Abortion law and Northern Ireland
- The laws covering abortion in Northern Ireland are the 1861 Offences against the Person Act, and the Criminal Justice act from 1945. It is a criminal offence, which carries a life sentence.
- The only exceptions are to save a woman's life, or if there is a risk of permanent and serious damage to her mental or physical health.
- Last year official figures confirmed that at least 40 terminations a year are carried out on these grounds.
- More than 1,000 women a year who do not fit in these categories travel from Northern Ireland each year to have an abortion in other parts of the UK.
- In England, Wales and Scotland access to abortion is covered by the 1967 Abortion Act. That permits terminations up to 24 weeks of pregnancy on grounds that include risk to the physical or mental health of the woman or existing children in the family, and abnormalities that could lead to a child being "seriously handicapped".
- It is also allowed over 24 weeks if a woman's life or health is at serious risk, and for serious disabilities.
"It's not a case of having the baby and going home again - the baby has no skull to cause pressure for me to deliver and I wouldn't go in to labour either so they'd have to induce me," she said.
"I was told the only way I could have an abortion was if there was a threat to my life - after 12 weeks the baby has its own rights.
"If I was to carry on with the pregnancy in Northern Ireland, they scan you every two weeks until they find the baby has passed away then they bring you in to start labour."
She called for the law to be changed in Northern Ireland to allow abortions in cases such as this.
"We have a 12-week scan and a 20-week scan, and the hospital say you can't pick this sort of thing up until 14 or 15 weeks, so by the time you have your 20-week scan it's too late.
"Before this happened to me, I didn't agree with abortion but this is medical - this is a dead body I'm being forced to carry in Northern Ireland because of this silly law."
After she recorded her interview with the BBC's Stephen Nolan, Sarah travelled to England where she had an abortion.
In response to the story, Health Minister Edwin Poots said the law on abortion in Northern Ireland and any potential change was "a matter for the Department of Justice, the Executive and the Assembly".
"In DHSSPS my remit is to ensure there are quality services available, within that law," he said.
"There had been a particular focus on DHSSPS in relation to abortion as the department had been required for many years by the Court of Appeal to produce guidance for health professionals. I published draft guidance earlier this year and officials are currently considering the responses to the public consultation. However it is important to be clear that any DHSSPS guidance cannot change the law governing abortion, which would be beyond my department's responsibilities.

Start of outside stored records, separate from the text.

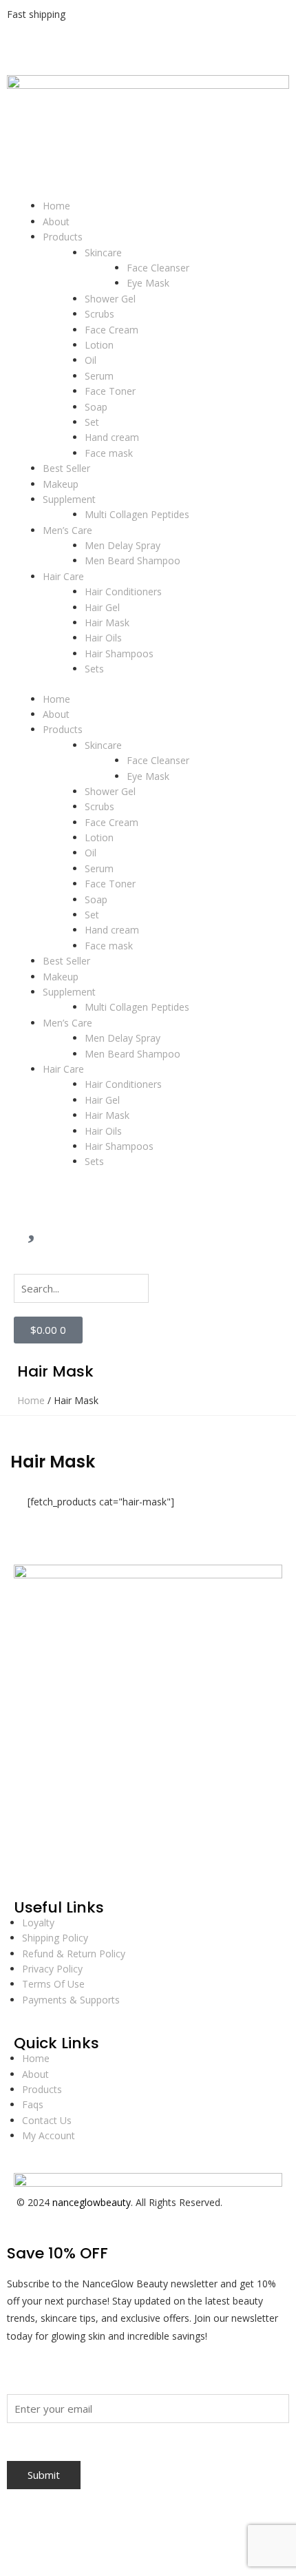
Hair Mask (107, 622)
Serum (99, 375)
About (56, 221)
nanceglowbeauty (91, 2202)
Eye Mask (148, 282)
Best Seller (66, 468)
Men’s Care (67, 530)
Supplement (69, 499)
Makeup (60, 484)
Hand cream (112, 437)
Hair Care (63, 576)
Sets (94, 668)
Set (92, 422)
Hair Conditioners (123, 591)
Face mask (109, 453)
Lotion (99, 344)
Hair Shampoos (119, 653)
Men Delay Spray (122, 545)
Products (63, 236)
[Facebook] (31, 1864)
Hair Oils (103, 637)
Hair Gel (102, 607)
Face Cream (111, 329)
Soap (96, 406)
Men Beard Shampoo (132, 560)
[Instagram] (68, 1864)
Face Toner (110, 391)
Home (56, 205)
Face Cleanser (158, 267)
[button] (148, 1265)
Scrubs (99, 313)
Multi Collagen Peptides (137, 514)
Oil (90, 360)
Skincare (103, 252)
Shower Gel (110, 298)
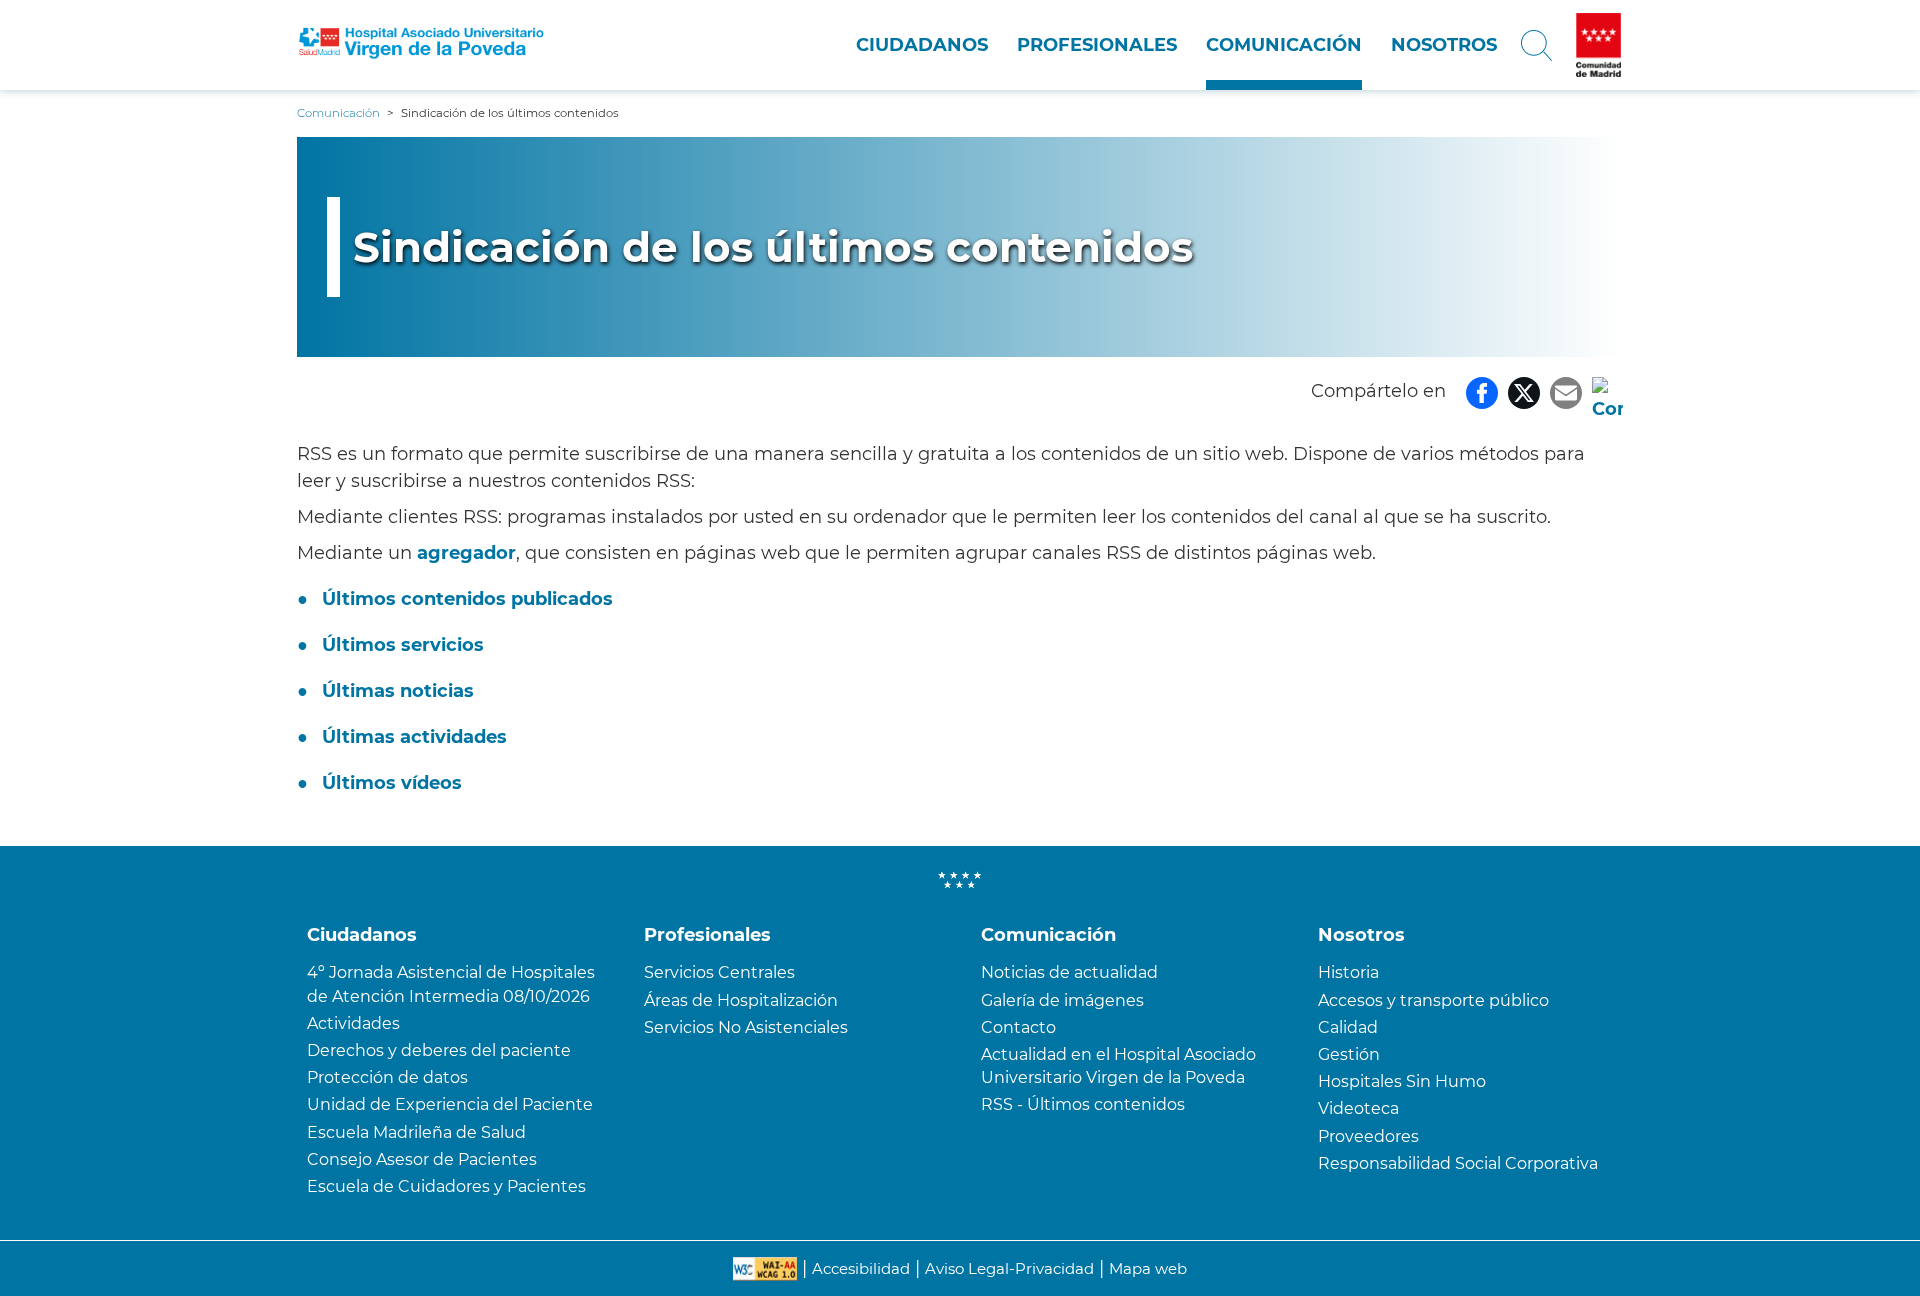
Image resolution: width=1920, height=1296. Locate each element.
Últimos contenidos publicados (467, 599)
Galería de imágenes (1062, 1000)
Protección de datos (387, 1077)
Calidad (1348, 1027)
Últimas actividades (414, 737)
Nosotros (1444, 45)
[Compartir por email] (1566, 391)
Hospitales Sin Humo (1402, 1081)
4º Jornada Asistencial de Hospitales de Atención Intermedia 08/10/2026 (451, 984)
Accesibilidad (861, 1268)
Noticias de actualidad (1069, 972)
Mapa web (1148, 1268)
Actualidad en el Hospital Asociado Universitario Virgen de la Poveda (1118, 1066)
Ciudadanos (922, 45)
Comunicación (1284, 45)
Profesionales (1097, 45)
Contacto (1018, 1027)
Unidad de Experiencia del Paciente (450, 1104)
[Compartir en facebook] (1482, 391)
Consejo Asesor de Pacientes (422, 1159)
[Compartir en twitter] (1524, 391)
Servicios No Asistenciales (746, 1027)
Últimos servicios (403, 645)
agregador (466, 553)
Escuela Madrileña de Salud (416, 1132)
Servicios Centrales (719, 972)
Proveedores (1368, 1136)
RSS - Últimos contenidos (1083, 1104)
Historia (1348, 972)
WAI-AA (765, 1269)
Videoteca (1358, 1108)
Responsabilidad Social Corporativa (1458, 1163)
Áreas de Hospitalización (741, 1000)
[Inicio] (421, 45)
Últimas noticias (398, 691)
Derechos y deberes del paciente (439, 1050)
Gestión (1349, 1054)
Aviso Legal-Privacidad (1009, 1268)
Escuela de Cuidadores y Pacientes (446, 1186)
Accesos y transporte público (1433, 1000)
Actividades (353, 1023)
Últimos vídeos (392, 783)
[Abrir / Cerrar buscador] (1536, 45)
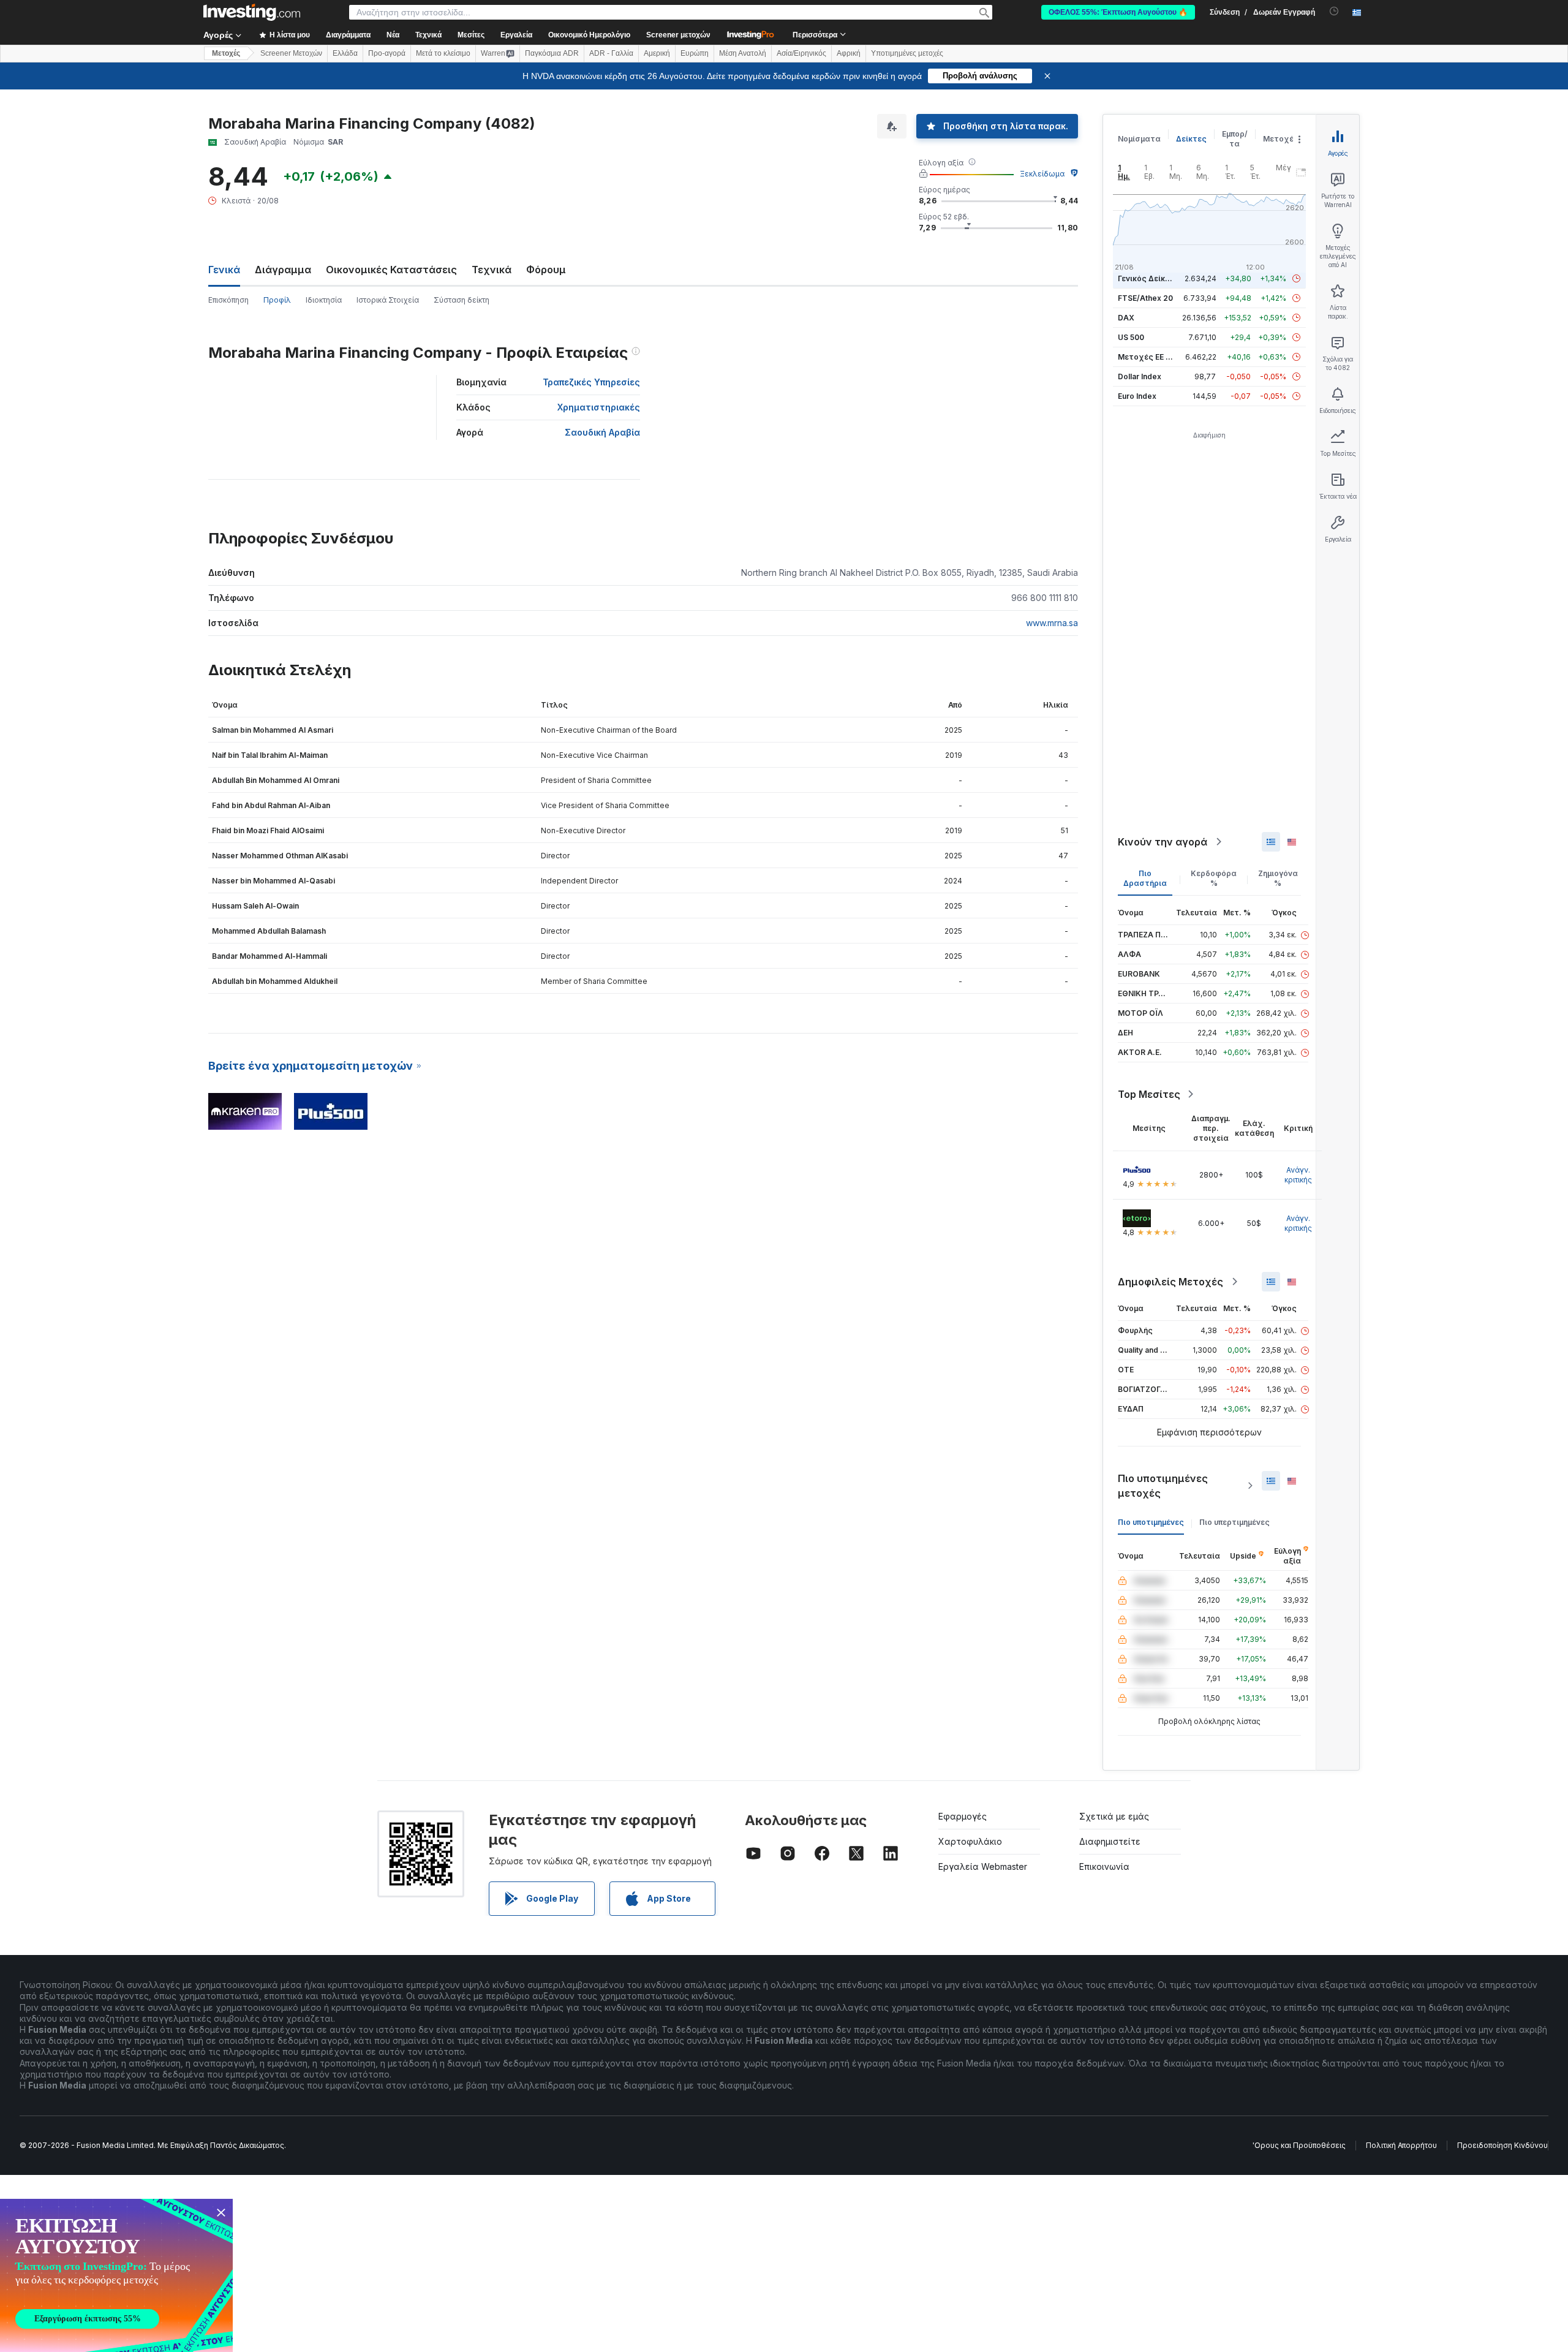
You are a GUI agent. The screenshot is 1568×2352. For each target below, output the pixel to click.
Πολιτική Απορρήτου (1401, 2145)
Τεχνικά (491, 269)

"Issues around the termination of pregnancy can present hugely difficult issues for families. I am only too aware of that from experience down the years as a local elected representative. It can be a challenging area for trust staff too. Anyone who thinks these issues are always simple has not given the issue the thought it demands.
"At all times those staff involved must be incredibly sensitive and compassionate. I expect the highest standards of care from our public servants, and if there are lessons to be learnt in how this or other cases have been handled I am keen to know about it and seek to rectify it. I do pay tribute though to the fantastic work our staff do day and night.
"Senior officials in my department are considering this particular case on my behalf.
"I want to be 100% assured that everything has been done that we would expect to be done, within the confines of the legal position that exists in Northern Ireland".